Drew Night Life hosted a petting zoo event outside of the Ehinger Center Friday, Sept. 20, featuring an array of friendly animals and a stuff-a-plush activity. Crowds of students hurried to connect with Drew’s furry guests, including bunnies, ducks, goats and even a donkey.
Although the event started at 8 p.m., students were already starting to gather at the picnic tables on the Ehinger Center’s patio about half an hour before the event started. The anticipation built as a line formed near the check-in table, everyone hoping to get one of the 100 stuffed animals available for attending students and their families. As this was one of the first events of Drew’s family weekend, little siblings and parents accompanied their Rangers in the growing line. Taunting awaiting students were heaps of white cotton stuffing and the limp shells of stuffed animals on the tables just past where students would need to scan in.
When the clock finally struck eight and the event commenced, rangers made mad dashes for the stuff-a-plush table, where they could stuff either a small cow or lamb plushie to take home with them.

Once finished making the plush, students entered the small gated area where the real animals awaited their attention. All petting zoo animals were brought to Drew by Happy Trails Ponies, and for the mother duck and her two ducklings, it was their first time being brought to such an event.
Due to this, they were a little more evasive, shown by how they weaved between the legs of students.
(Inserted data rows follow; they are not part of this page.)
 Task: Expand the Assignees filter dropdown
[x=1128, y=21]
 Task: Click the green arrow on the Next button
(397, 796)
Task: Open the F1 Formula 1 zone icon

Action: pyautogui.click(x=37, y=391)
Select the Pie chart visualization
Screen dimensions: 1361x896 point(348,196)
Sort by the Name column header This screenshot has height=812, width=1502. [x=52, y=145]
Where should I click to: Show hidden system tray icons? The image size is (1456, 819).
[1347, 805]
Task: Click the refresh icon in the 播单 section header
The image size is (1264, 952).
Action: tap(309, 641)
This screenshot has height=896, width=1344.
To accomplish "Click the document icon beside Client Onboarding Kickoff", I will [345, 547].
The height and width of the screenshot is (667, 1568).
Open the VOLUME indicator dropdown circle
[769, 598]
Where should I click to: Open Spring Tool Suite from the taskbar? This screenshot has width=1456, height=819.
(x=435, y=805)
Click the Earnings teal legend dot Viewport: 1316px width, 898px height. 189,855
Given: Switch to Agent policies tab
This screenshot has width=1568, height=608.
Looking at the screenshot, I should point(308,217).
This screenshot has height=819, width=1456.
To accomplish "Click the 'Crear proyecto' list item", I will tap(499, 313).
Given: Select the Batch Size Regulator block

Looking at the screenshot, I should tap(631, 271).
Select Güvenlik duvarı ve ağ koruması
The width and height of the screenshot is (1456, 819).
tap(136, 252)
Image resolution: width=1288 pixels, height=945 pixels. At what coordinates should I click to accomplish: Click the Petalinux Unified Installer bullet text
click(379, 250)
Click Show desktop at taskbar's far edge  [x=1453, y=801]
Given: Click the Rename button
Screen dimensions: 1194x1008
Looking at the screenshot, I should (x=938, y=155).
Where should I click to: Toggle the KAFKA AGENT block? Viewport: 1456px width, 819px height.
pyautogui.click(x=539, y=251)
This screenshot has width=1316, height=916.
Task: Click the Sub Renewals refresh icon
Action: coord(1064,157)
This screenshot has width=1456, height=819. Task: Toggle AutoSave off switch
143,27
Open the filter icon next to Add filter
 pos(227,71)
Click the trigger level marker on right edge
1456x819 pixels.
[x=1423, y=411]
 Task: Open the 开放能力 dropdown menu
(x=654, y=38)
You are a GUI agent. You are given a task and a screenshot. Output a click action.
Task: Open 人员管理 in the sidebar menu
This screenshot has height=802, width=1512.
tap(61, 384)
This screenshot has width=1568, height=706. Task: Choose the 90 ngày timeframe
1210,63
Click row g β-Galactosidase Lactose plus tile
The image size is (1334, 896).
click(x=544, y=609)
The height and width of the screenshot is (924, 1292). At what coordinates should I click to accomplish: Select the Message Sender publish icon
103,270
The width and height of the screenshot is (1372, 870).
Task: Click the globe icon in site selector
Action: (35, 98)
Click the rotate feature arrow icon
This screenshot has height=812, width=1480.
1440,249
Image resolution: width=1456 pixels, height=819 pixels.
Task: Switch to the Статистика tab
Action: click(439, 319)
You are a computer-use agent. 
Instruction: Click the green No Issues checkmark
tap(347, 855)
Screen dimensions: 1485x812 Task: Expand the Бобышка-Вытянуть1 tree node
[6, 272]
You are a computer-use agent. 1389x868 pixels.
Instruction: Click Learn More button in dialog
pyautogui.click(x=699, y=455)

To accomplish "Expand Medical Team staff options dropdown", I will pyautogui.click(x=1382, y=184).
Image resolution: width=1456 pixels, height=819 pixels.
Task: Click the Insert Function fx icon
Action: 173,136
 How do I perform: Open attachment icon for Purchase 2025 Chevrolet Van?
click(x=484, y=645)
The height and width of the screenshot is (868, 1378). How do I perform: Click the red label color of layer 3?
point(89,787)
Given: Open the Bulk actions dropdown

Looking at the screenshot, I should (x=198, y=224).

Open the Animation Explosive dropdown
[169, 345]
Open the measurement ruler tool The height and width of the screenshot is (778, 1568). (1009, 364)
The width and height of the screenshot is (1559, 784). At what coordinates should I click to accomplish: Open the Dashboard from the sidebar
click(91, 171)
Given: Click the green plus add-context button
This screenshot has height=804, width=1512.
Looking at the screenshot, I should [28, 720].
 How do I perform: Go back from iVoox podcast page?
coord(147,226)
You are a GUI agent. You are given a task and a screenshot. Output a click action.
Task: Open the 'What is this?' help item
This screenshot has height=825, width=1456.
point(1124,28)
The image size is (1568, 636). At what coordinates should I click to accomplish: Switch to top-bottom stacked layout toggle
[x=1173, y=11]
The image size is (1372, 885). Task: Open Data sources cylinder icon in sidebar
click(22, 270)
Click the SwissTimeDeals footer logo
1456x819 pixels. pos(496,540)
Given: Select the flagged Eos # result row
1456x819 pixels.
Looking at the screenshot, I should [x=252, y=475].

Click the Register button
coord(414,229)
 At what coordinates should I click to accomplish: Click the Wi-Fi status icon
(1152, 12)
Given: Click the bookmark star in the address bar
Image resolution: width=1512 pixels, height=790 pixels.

Whenever one of the babies lost sight of its family, it would quack in bewilderment, earning a collective “awww” from the attentive event audience.
One student took a seat next to the mother duck, tentatively reaching out to pet her. Eventually she was able to hold her in her arms. “I’m so proud of myself. I’ve been trying to befriend her all night. Literally just all the animals. Any of the birds, I don’t know why but I just love birds.” said Adrianna Padula (‘27), as Daisy the duck settled against her chest. “I like meeting animals that hate everybody and trying to be their friend.”
However, while the ducks did get their moment in the limelight as Padula doted on them, the bunnies seemed to be the most popular animals of the night. With an array of coat colors and patterns, varying in age and size, the bunnies skipped around the grass, twitching their noses idly until inevitably being picked up by a Drew ranger. Marshmallow, a bunny with pure white fur and soft red eyes, seemed always to be in the arms of somebody, passed from person to person until let back down to munch on the trampled hay. Each bunny found a rapt audience among the students, receiving lots of compliments, pets and attention, while the donkey was brushed and the goats offered branches of a nearby tree to eat leaves off of.
Every Drew student and family member left the petting zoo with a smile on their face. The stress of the week’s classes or the day’s travel to campus melted away as they became endeared to all of the visiting animals.
Evelyn Labbé is a first-year exploring academically.